Le terme 'diapason' désigne également l'instrument en forme de fourche utilisé pour entendre la note de référence.
Le terme 'diapason' désigne également l'instrument en forme de fourche utilisé pour entendre la note de référence.
© Getty

De la physique dans la musique

Oui, mais à quelle fréquence doit-on régler ce fameux diapason ? Car si certains orchestres utilisent un la3 à 440 Hertz (soit 440 vibrations par seconde), d’autres, comme par exemple les ensembles de musique ancienne, utilisent un la à 415 Hertz.

Pourquoi un la 415 Hz pour la musique baroque ? Était-il en usage à l'époque ? La question est en fait anachronique puisque le concept même de fréquence n’a été découvert qu'au XVIIIe siècle.

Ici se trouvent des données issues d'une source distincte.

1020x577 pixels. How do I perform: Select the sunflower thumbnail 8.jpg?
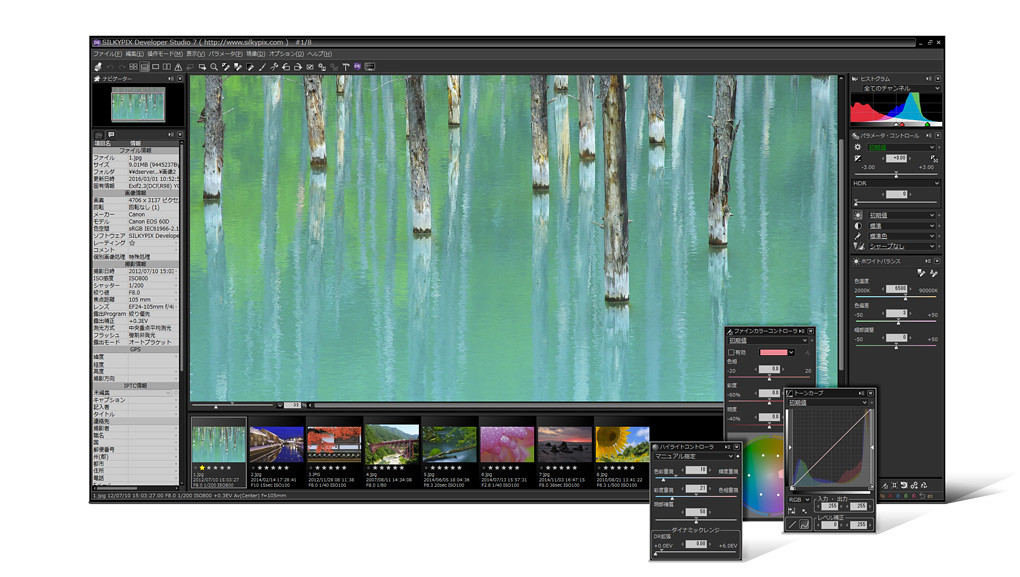click(x=621, y=444)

De même qu’avant 1930, on ne parlait pas de Hertz (Hz), mais de cycles par seconde.

L'ingénieur et physicien Heinrich Rudolf Hertz a découvert les ondes hertziennes au XIXe siècle.
L'ingénieur et physicien Heinrich Rudolf Hertz a découvert les ondes hertziennes au XIXe siècle.
© Getty

Chacun son La

Jusqu’au XIXe siècle, il n’existe pas de diapason (du moins au sens où on l’entend aujourd’hui, comme note fixe de référence). Les instruments s’accordent les uns par rapport aux autres. On se règle par exemple sur les flûtes, leur hauteur étant fixe, déterminée par leur fabrication.

Tout musicien est habitué à transposer, à s’adapter au contexte dans lequel il se produit. Le diapason varie ainsi selon les espaces géographiques mais aussi au sein d’un même lieu : le ‘ton de chapelle’ est par exemple plutôt bas, pour faciliter le chant, tandis que le ‘ton de chambre’ des orchestres sonne, lui, plus haut.

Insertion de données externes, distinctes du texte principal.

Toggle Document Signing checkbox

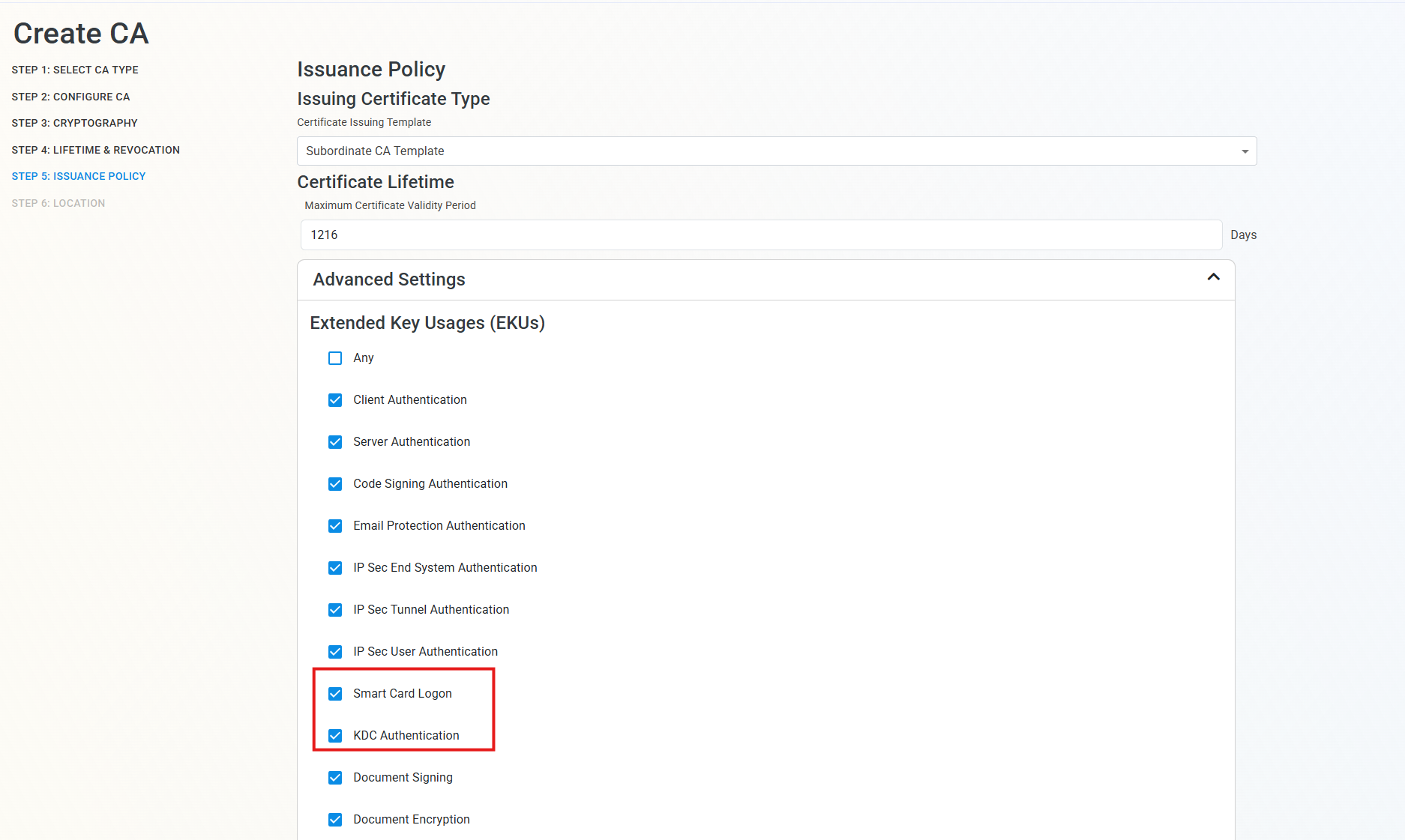pos(334,778)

La clarinette en Sib est un instrument transpositeur. Lorsqu'elle joue un Do, on entend un Sib.
La clarinette en Sib est un instrument transpositeur. Lorsqu'elle joue un Do, on entend un Sib.
© Getty

Tous pour un diapason

La diversité des diapasons en usage pose problème aux musiciens voyageurs. Comment jouer à l’unisson avec des instruments d’autre fabrication ? Comment adapter l’oreille à un ton parfois très éloigné ? A mesure que s’intensifient les échanges entre musiciens, l’idée d’une plus grande uniformité gagne du terrain…

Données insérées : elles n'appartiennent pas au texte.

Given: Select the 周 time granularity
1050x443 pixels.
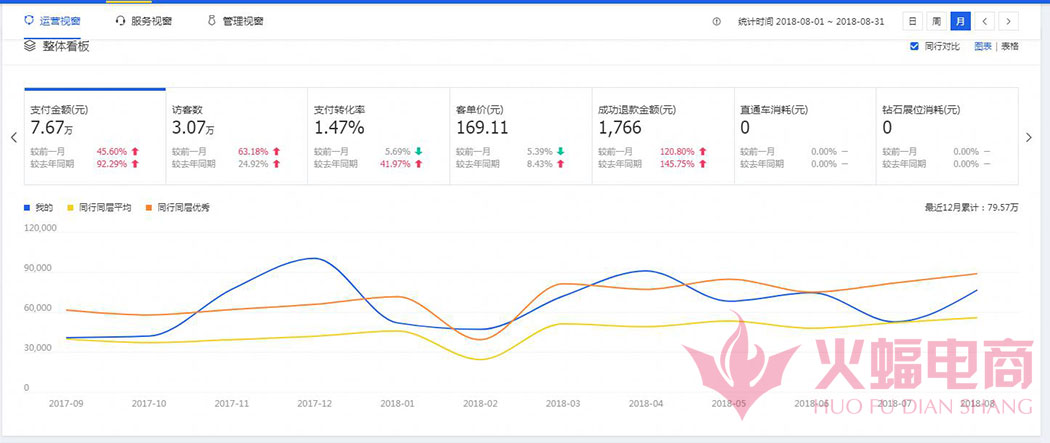Looking at the screenshot, I should (x=936, y=21).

Elle finit par s’imposer au XIXe siècle, notamment du fait de la première révolution industrielle qui permet la production en série. On fabrique de plus en plus d’instruments et, de plus, on les exporte. On doit pouvoir utiliser une même flûte ou trompette à Berlin comme à Milan.

Fabrication d'un violon
Fabrication d'un violon
© Getty

Sauver les chanteurs

Aux XIXe siècle, des voix s’élèvent donc en faveur d’un diapason unique, et pas seulement celles des fabricants. Imaginez par exemple une soprano française invitée pour tenir le rôle de la Reine de la Nuit à Covent Garden, et découvrant que ses deux airs virtuoses y sont exécutés à partir d'un la plus haut que celui en vigueur à Paris… son fameux contre-fa pourrait être mis en péril.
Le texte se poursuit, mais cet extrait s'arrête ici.